What is expected:
Copy the data below line for line, changing nothing.

--- Data records ---

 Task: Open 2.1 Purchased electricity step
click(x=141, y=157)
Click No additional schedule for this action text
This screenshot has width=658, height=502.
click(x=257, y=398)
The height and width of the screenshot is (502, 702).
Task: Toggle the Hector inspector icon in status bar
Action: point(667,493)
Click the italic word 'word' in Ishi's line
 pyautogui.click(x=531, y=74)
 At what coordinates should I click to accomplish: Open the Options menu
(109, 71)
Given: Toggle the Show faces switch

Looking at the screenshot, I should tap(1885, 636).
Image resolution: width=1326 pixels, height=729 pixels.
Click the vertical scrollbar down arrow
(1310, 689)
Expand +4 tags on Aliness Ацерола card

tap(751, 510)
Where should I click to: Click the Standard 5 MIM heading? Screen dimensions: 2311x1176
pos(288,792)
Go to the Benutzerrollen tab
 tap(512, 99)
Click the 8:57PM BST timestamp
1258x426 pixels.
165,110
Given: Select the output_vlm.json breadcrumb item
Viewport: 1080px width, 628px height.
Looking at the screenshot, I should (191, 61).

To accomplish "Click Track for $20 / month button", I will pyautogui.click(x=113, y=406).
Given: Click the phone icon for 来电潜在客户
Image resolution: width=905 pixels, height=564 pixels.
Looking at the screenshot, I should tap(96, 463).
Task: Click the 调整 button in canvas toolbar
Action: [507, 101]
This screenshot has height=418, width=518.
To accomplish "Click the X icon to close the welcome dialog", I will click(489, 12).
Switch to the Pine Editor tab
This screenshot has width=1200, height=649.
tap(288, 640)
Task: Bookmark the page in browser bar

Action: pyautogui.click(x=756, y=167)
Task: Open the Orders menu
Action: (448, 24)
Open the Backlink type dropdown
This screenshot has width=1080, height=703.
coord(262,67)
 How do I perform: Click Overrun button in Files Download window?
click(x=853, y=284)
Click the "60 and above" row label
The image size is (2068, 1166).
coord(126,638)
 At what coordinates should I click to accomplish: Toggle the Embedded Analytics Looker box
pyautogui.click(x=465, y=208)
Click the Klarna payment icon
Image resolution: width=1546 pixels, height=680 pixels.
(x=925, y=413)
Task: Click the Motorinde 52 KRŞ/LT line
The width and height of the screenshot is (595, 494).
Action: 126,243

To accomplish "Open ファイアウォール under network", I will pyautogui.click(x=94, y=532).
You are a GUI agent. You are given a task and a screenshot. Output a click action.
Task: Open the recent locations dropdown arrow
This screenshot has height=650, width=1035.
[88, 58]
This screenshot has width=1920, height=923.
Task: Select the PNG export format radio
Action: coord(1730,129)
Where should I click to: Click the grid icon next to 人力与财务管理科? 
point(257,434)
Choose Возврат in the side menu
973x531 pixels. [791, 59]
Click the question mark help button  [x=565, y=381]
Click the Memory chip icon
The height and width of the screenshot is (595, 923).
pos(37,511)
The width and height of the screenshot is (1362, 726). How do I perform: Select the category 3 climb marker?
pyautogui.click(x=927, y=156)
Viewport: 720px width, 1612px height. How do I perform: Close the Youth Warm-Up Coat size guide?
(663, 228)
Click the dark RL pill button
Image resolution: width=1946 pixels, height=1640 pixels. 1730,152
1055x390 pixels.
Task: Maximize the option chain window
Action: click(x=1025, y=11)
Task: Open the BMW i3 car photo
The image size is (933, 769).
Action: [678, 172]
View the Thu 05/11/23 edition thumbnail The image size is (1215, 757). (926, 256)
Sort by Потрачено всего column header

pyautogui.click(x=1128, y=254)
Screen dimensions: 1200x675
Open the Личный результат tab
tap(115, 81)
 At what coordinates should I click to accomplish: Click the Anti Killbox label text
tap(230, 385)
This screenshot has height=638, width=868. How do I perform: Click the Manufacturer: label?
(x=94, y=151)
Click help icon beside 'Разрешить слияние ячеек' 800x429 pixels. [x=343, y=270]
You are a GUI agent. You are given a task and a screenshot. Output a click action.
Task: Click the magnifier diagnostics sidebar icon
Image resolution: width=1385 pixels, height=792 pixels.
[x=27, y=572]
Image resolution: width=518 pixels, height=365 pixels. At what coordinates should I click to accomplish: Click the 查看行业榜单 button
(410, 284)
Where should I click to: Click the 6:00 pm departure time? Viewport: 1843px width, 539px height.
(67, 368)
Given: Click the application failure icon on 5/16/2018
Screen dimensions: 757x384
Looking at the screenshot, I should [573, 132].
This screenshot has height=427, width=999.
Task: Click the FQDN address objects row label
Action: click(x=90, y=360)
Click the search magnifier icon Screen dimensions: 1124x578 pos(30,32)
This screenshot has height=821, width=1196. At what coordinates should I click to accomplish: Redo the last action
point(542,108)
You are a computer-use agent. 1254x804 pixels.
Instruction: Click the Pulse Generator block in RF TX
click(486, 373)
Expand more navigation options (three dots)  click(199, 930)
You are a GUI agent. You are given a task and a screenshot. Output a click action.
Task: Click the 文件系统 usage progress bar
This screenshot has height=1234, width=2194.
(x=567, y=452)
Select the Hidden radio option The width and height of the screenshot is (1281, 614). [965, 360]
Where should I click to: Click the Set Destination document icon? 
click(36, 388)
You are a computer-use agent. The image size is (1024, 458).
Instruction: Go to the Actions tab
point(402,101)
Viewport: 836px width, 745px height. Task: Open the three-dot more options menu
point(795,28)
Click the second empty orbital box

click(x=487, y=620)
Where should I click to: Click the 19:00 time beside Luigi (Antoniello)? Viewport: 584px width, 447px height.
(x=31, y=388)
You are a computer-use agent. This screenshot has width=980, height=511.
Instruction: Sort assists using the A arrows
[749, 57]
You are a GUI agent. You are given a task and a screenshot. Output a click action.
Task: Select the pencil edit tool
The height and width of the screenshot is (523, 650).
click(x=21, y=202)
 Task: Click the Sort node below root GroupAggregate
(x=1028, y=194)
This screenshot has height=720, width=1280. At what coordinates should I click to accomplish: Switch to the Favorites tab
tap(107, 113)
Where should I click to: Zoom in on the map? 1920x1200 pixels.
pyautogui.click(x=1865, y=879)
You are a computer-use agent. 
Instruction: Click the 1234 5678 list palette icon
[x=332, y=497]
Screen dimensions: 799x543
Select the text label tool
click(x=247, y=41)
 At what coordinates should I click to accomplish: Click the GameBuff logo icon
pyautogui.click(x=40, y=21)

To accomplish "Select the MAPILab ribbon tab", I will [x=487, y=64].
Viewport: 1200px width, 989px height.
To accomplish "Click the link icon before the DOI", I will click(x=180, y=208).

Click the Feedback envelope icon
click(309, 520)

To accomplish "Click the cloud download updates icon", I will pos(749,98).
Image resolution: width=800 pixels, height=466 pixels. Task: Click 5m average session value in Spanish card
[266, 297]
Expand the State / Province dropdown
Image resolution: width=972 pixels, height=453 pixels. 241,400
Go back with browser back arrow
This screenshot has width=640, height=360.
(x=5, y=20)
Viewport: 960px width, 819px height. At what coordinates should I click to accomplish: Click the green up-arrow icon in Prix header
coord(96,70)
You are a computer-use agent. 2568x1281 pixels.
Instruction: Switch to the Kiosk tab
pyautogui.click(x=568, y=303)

---

Expected answer:
 Task: Open 2.1 Purchased electricity step
click(x=141, y=157)
Click No additional schedule for this action text
This screenshot has width=658, height=502.
click(x=257, y=398)
The height and width of the screenshot is (502, 702).
Task: Toggle the Hector inspector icon in status bar
Action: point(667,493)
Click the italic word 'word' in Ishi's line
 pyautogui.click(x=531, y=74)
 At what coordinates should I click to accomplish: Open the Options menu
(109, 71)
Given: Toggle the Show faces switch

Looking at the screenshot, I should tap(1885, 636).
Image resolution: width=1326 pixels, height=729 pixels.
Click the vertical scrollbar down arrow
(1310, 689)
Expand +4 tags on Aliness Ацерола card

tap(751, 510)
Where should I click to: Click the Standard 5 MIM heading? Screen dimensions: 2311x1176
pos(288,792)
Go to the Benutzerrollen tab
 tap(512, 99)
Click the 8:57PM BST timestamp
1258x426 pixels.
165,110
Given: Select the output_vlm.json breadcrumb item
Viewport: 1080px width, 628px height.
Looking at the screenshot, I should (191, 61).

To accomplish "Click Track for $20 / month button", I will pyautogui.click(x=113, y=406).
Given: Click the phone icon for 来电潜在客户
Image resolution: width=905 pixels, height=564 pixels.
Looking at the screenshot, I should tap(96, 463).
Task: Click the 调整 button in canvas toolbar
Action: [507, 101]
This screenshot has height=418, width=518.
To accomplish "Click the X icon to close the welcome dialog", I will click(489, 12).
Switch to the Pine Editor tab
This screenshot has width=1200, height=649.
tap(288, 640)
Task: Bookmark the page in browser bar

Action: pyautogui.click(x=756, y=167)
Task: Open the Orders menu
Action: (448, 24)
Open the Backlink type dropdown
This screenshot has width=1080, height=703.
coord(262,67)
 How do I perform: Click Overrun button in Files Download window?
click(x=853, y=284)
Click the "60 and above" row label
The image size is (2068, 1166).
coord(126,638)
 At what coordinates should I click to accomplish: Toggle the Embedded Analytics Looker box
pyautogui.click(x=465, y=208)
Click the Klarna payment icon
Image resolution: width=1546 pixels, height=680 pixels.
(x=925, y=413)
Task: Click the Motorinde 52 KRŞ/LT line
The width and height of the screenshot is (595, 494).
Action: 126,243

To accomplish "Open ファイアウォール under network", I will pyautogui.click(x=94, y=532).
You are a GUI agent. You are given a task and a screenshot. Output a click action.
Task: Open the recent locations dropdown arrow
This screenshot has height=650, width=1035.
[88, 58]
This screenshot has width=1920, height=923.
Task: Select the PNG export format radio
Action: coord(1730,129)
Where should I click to: Click the grid icon next to 人力与财务管理科? 
point(257,434)
Choose Возврат in the side menu
973x531 pixels. [791, 59]
Click the question mark help button  [x=565, y=381]
Click the Memory chip icon
The height and width of the screenshot is (595, 923).
pos(37,511)
The width and height of the screenshot is (1362, 726). How do I perform: Select the category 3 climb marker?
pyautogui.click(x=927, y=156)
Viewport: 720px width, 1612px height. How do I perform: Close the Youth Warm-Up Coat size guide?
(663, 228)
Click the dark RL pill button
Image resolution: width=1946 pixels, height=1640 pixels. 1730,152
1055x390 pixels.
Task: Maximize the option chain window
Action: click(x=1025, y=11)
Task: Open the BMW i3 car photo
The image size is (933, 769).
Action: [678, 172]
View the Thu 05/11/23 edition thumbnail The image size is (1215, 757). (926, 256)
Sort by Потрачено всего column header

pyautogui.click(x=1128, y=254)
Screen dimensions: 1200x675
Open the Личный результат tab
tap(115, 81)
 At what coordinates should I click to accomplish: Click the Anti Killbox label text
tap(230, 385)
This screenshot has height=638, width=868. How do I perform: Click the Manufacturer: label?
(x=94, y=151)
Click help icon beside 'Разрешить слияние ячеек' 800x429 pixels. [x=343, y=270]
You are a GUI agent. You are given a task and a screenshot. Output a click action.
Task: Click the magnifier diagnostics sidebar icon
Image resolution: width=1385 pixels, height=792 pixels.
[x=27, y=572]
Image resolution: width=518 pixels, height=365 pixels. At what coordinates should I click to accomplish: Click the 查看行业榜单 button
(410, 284)
Where should I click to: Click the 6:00 pm departure time? Viewport: 1843px width, 539px height.
(67, 368)
Given: Click the application failure icon on 5/16/2018
Screen dimensions: 757x384
Looking at the screenshot, I should [573, 132].
This screenshot has height=427, width=999.
Task: Click the FQDN address objects row label
Action: click(x=90, y=360)
Click the search magnifier icon Screen dimensions: 1124x578 pos(30,32)
This screenshot has height=821, width=1196. At what coordinates should I click to accomplish: Redo the last action
point(542,108)
You are a computer-use agent. 1254x804 pixels.
Instruction: Click the Pulse Generator block in RF TX
click(486, 373)
Expand more navigation options (three dots)  click(199, 930)
You are a GUI agent. You are given a task and a screenshot. Output a click action.
Task: Click the 文件系统 usage progress bar
This screenshot has height=1234, width=2194.
(x=567, y=452)
Select the Hidden radio option The width and height of the screenshot is (1281, 614). [965, 360]
Where should I click to: Click the Set Destination document icon? 
click(36, 388)
You are a computer-use agent. The image size is (1024, 458).
Instruction: Go to the Actions tab
point(402,101)
Viewport: 836px width, 745px height. Task: Open the three-dot more options menu
point(795,28)
Click the second empty orbital box

click(x=487, y=620)
Where should I click to: Click the 19:00 time beside Luigi (Antoniello)? Viewport: 584px width, 447px height.
(x=31, y=388)
You are a computer-use agent. This screenshot has width=980, height=511.
Instruction: Sort assists using the A arrows
[749, 57]
You are a GUI agent. You are given a task and a screenshot. Output a click action.
Task: Select the pencil edit tool
The height and width of the screenshot is (523, 650).
click(x=21, y=202)
 Task: Click the Sort node below root GroupAggregate
(x=1028, y=194)
This screenshot has height=720, width=1280. At what coordinates should I click to accomplish: Switch to the Favorites tab
tap(107, 113)
Where should I click to: Zoom in on the map? 1920x1200 pixels.
pyautogui.click(x=1865, y=879)
You are a computer-use agent. 
Instruction: Click the 1234 5678 list palette icon
[x=332, y=497]
Screen dimensions: 799x543
Select the text label tool
click(x=247, y=41)
 At what coordinates should I click to accomplish: Click the GameBuff logo icon
pyautogui.click(x=40, y=21)

To accomplish "Select the MAPILab ribbon tab", I will [x=487, y=64].
Viewport: 1200px width, 989px height.
To accomplish "Click the link icon before the DOI", I will click(x=180, y=208).

Click the Feedback envelope icon
click(309, 520)

To accomplish "Click the cloud download updates icon", I will pos(749,98).
Image resolution: width=800 pixels, height=466 pixels. Task: Click 5m average session value in Spanish card
[266, 297]
Expand the State / Province dropdown
Image resolution: width=972 pixels, height=453 pixels. 241,400
Go back with browser back arrow
This screenshot has width=640, height=360.
(x=5, y=20)
Viewport: 960px width, 819px height. At what coordinates should I click to accomplish: Click the green up-arrow icon in Prix header
coord(96,70)
You are a computer-use agent. 2568x1281 pixels.
Instruction: Switch to the Kiosk tab
pyautogui.click(x=568, y=303)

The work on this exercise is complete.